» **TASK INSTRUCTIONS**
Extract from the entries below, exactly as given, only the lines from the line containing "[Stainless Steel Strapping Clips 20mm" to the line containing "Eco-Friendly Packaging (1323, 117)", both lines included.
══ THE DATA ══
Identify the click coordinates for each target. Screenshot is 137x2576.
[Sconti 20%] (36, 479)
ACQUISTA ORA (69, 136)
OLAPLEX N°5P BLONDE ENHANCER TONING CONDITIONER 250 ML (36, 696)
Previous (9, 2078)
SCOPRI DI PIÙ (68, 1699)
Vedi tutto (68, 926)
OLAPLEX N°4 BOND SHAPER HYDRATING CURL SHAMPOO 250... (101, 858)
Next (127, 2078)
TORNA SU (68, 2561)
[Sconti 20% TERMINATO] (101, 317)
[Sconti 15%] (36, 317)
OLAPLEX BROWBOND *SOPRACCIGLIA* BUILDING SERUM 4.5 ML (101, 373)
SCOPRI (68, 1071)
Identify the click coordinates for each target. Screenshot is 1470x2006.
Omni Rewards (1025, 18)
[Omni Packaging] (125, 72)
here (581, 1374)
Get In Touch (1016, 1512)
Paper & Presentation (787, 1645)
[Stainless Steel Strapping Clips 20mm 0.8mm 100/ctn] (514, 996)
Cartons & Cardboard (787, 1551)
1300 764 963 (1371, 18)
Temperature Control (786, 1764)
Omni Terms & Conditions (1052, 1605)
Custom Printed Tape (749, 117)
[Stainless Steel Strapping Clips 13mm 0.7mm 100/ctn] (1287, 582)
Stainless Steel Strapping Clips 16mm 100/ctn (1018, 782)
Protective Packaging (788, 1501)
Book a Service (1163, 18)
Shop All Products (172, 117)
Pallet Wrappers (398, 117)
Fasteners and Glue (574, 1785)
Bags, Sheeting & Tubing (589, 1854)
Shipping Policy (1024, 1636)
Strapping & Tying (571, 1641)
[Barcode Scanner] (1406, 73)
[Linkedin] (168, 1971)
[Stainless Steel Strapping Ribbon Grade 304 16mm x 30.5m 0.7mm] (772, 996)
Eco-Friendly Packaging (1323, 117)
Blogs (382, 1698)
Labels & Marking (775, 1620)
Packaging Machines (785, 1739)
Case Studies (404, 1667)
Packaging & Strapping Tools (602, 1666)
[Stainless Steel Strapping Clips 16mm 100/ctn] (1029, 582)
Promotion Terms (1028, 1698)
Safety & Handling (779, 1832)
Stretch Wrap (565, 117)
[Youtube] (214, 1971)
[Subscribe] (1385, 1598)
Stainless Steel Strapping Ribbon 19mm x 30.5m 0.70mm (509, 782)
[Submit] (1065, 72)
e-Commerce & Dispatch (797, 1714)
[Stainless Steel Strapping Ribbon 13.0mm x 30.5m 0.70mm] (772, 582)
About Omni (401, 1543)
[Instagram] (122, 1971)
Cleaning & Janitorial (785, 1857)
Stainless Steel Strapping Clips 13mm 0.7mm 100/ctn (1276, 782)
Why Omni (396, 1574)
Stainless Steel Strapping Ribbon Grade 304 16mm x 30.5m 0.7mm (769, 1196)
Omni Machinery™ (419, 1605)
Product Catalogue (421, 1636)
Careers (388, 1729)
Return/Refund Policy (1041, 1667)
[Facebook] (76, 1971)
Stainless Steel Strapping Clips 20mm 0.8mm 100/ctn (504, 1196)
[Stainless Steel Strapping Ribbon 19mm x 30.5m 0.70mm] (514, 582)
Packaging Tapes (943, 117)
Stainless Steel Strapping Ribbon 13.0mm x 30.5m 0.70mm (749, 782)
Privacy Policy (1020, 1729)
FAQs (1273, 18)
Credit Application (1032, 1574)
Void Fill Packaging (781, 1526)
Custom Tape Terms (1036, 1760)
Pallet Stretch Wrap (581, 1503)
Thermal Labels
═══
» **ANSWER FOR THE TASK**
[Stainless Steel Strapping Clips 20mm 0.8mm 100/ctn] (514, 996)
Cartons & Cardboard (787, 1551)
1300 764 963 (1371, 18)
Temperature Control (786, 1764)
Omni Terms & Conditions (1052, 1605)
Custom Printed Tape (749, 117)
[Stainless Steel Strapping Clips 13mm 0.7mm 100/ctn] (1287, 582)
Stainless Steel Strapping Clips 16mm 100/ctn (1018, 782)
Protective Packaging (788, 1501)
Book a Service (1163, 18)
Shop All Products (172, 117)
Pallet Wrappers (398, 117)
Fasteners and Glue (574, 1785)
Bags, Sheeting & Tubing (589, 1854)
Shipping Policy (1024, 1636)
Strapping & Tying (571, 1641)
[Barcode Scanner] (1406, 73)
[Linkedin] (168, 1971)
[Stainless Steel Strapping Ribbon Grade 304 16mm x 30.5m 0.7mm] (772, 996)
Eco-Friendly Packaging (1323, 117)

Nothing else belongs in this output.